#### DATA PROVIDED ####

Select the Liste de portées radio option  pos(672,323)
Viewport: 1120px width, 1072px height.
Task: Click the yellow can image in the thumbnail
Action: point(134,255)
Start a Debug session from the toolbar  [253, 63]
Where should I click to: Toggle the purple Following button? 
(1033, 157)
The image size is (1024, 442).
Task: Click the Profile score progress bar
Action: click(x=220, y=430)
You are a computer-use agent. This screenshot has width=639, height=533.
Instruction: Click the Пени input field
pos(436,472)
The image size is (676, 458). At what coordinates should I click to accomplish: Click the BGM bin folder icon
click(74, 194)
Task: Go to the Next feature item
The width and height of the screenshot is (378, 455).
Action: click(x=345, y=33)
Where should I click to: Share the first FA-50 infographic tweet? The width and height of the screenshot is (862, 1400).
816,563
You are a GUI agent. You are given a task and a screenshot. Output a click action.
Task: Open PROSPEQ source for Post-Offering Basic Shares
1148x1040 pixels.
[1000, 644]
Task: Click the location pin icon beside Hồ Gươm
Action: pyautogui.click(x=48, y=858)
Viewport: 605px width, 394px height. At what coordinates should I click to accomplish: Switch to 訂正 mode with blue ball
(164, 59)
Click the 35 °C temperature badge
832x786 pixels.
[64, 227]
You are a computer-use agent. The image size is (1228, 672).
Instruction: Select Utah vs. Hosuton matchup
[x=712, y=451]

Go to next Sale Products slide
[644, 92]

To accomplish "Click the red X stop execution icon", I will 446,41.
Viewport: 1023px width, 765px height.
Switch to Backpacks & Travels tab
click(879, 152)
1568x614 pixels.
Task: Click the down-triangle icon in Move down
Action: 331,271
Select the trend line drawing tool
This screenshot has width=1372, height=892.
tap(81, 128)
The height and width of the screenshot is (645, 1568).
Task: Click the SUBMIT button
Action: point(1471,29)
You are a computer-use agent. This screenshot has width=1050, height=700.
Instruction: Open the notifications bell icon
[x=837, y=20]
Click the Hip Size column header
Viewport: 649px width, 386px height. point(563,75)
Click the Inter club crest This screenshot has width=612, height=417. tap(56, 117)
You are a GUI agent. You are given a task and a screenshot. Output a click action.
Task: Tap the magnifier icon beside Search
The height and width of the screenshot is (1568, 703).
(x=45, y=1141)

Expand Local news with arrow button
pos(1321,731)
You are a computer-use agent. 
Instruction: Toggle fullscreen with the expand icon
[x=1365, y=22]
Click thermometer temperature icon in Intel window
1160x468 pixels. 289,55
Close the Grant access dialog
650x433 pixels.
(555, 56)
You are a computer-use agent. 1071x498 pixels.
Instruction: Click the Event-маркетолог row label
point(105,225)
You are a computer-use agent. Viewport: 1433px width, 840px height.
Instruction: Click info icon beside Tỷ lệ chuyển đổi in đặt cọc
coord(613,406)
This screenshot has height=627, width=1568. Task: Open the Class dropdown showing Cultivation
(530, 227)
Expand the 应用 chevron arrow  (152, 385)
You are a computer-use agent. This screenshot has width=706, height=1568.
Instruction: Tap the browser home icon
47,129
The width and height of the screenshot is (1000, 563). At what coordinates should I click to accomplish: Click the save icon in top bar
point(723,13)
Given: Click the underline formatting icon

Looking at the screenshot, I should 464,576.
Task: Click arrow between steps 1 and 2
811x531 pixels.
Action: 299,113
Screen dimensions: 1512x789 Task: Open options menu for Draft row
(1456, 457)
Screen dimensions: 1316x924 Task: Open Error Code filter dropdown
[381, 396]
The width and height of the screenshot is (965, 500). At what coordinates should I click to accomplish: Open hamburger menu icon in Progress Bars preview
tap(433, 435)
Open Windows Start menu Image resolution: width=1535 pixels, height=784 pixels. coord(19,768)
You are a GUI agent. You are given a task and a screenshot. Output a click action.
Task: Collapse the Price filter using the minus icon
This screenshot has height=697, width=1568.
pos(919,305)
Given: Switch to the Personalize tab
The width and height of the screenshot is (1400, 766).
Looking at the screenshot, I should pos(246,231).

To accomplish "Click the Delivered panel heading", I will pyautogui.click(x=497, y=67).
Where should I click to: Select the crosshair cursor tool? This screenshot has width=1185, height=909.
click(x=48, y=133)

####

REQUIRED WORK:
Reproduce the lines above, unchanged and in full.

TASK OUTPUT:
Select the Liste de portées radio option  pos(672,323)
Viewport: 1120px width, 1072px height.
Task: Click the yellow can image in the thumbnail
Action: point(134,255)
Start a Debug session from the toolbar  [253, 63]
Where should I click to: Toggle the purple Following button? 
(1033, 157)
The image size is (1024, 442).
Task: Click the Profile score progress bar
Action: click(x=220, y=430)
You are a computer-use agent. This screenshot has width=639, height=533.
Instruction: Click the Пени input field
pos(436,472)
The image size is (676, 458). At what coordinates should I click to accomplish: Click the BGM bin folder icon
click(74, 194)
Task: Go to the Next feature item
The width and height of the screenshot is (378, 455).
Action: click(x=345, y=33)
Where should I click to: Share the first FA-50 infographic tweet? The width and height of the screenshot is (862, 1400).
816,563
You are a GUI agent. You are given a task and a screenshot. Output a click action.
Task: Open PROSPEQ source for Post-Offering Basic Shares
1148x1040 pixels.
[1000, 644]
Task: Click the location pin icon beside Hồ Gươm
Action: pyautogui.click(x=48, y=858)
Viewport: 605px width, 394px height. At what coordinates should I click to accomplish: Switch to 訂正 mode with blue ball
(164, 59)
Click the 35 °C temperature badge
832x786 pixels.
[64, 227]
You are a computer-use agent. The image size is (1228, 672).
Instruction: Select Utah vs. Hosuton matchup
[x=712, y=451]

Go to next Sale Products slide
[644, 92]

To accomplish "Click the red X stop execution icon", I will 446,41.
Viewport: 1023px width, 765px height.
Switch to Backpacks & Travels tab
click(879, 152)
1568x614 pixels.
Task: Click the down-triangle icon in Move down
Action: 331,271
Select the trend line drawing tool
This screenshot has width=1372, height=892.
tap(81, 128)
The height and width of the screenshot is (645, 1568).
Task: Click the SUBMIT button
Action: point(1471,29)
You are a computer-use agent. This screenshot has width=1050, height=700.
Instruction: Open the notifications bell icon
[x=837, y=20]
Click the Hip Size column header
Viewport: 649px width, 386px height. point(563,75)
Click the Inter club crest This screenshot has width=612, height=417. tap(56, 117)
You are a GUI agent. You are given a task and a screenshot. Output a click action.
Task: Tap the magnifier icon beside Search
The height and width of the screenshot is (1568, 703).
(x=45, y=1141)

Expand Local news with arrow button
pos(1321,731)
You are a computer-use agent. 
Instruction: Toggle fullscreen with the expand icon
[x=1365, y=22]
Click thermometer temperature icon in Intel window
1160x468 pixels. 289,55
Close the Grant access dialog
650x433 pixels.
(555, 56)
You are a computer-use agent. 1071x498 pixels.
Instruction: Click the Event-маркетолог row label
point(105,225)
You are a computer-use agent. Viewport: 1433px width, 840px height.
Instruction: Click info icon beside Tỷ lệ chuyển đổi in đặt cọc
coord(613,406)
This screenshot has height=627, width=1568. Task: Open the Class dropdown showing Cultivation
(530, 227)
Expand the 应用 chevron arrow  (152, 385)
You are a computer-use agent. This screenshot has width=706, height=1568.
Instruction: Tap the browser home icon
47,129
The width and height of the screenshot is (1000, 563). At what coordinates should I click to accomplish: Click the save icon in top bar
point(723,13)
Given: Click the underline formatting icon

Looking at the screenshot, I should 464,576.
Task: Click arrow between steps 1 and 2
811x531 pixels.
Action: 299,113
Screen dimensions: 1512x789 Task: Open options menu for Draft row
(1456, 457)
Screen dimensions: 1316x924 Task: Open Error Code filter dropdown
[381, 396]
The width and height of the screenshot is (965, 500). At what coordinates should I click to accomplish: Open hamburger menu icon in Progress Bars preview
tap(433, 435)
Open Windows Start menu Image resolution: width=1535 pixels, height=784 pixels. coord(19,768)
You are a GUI agent. You are given a task and a screenshot. Output a click action.
Task: Collapse the Price filter using the minus icon
This screenshot has height=697, width=1568.
pos(919,305)
Given: Switch to the Personalize tab
The width and height of the screenshot is (1400, 766).
Looking at the screenshot, I should pos(246,231).

To accomplish "Click the Delivered panel heading", I will pyautogui.click(x=497, y=67).
Where should I click to: Select the crosshair cursor tool? This screenshot has width=1185, height=909.
click(x=48, y=133)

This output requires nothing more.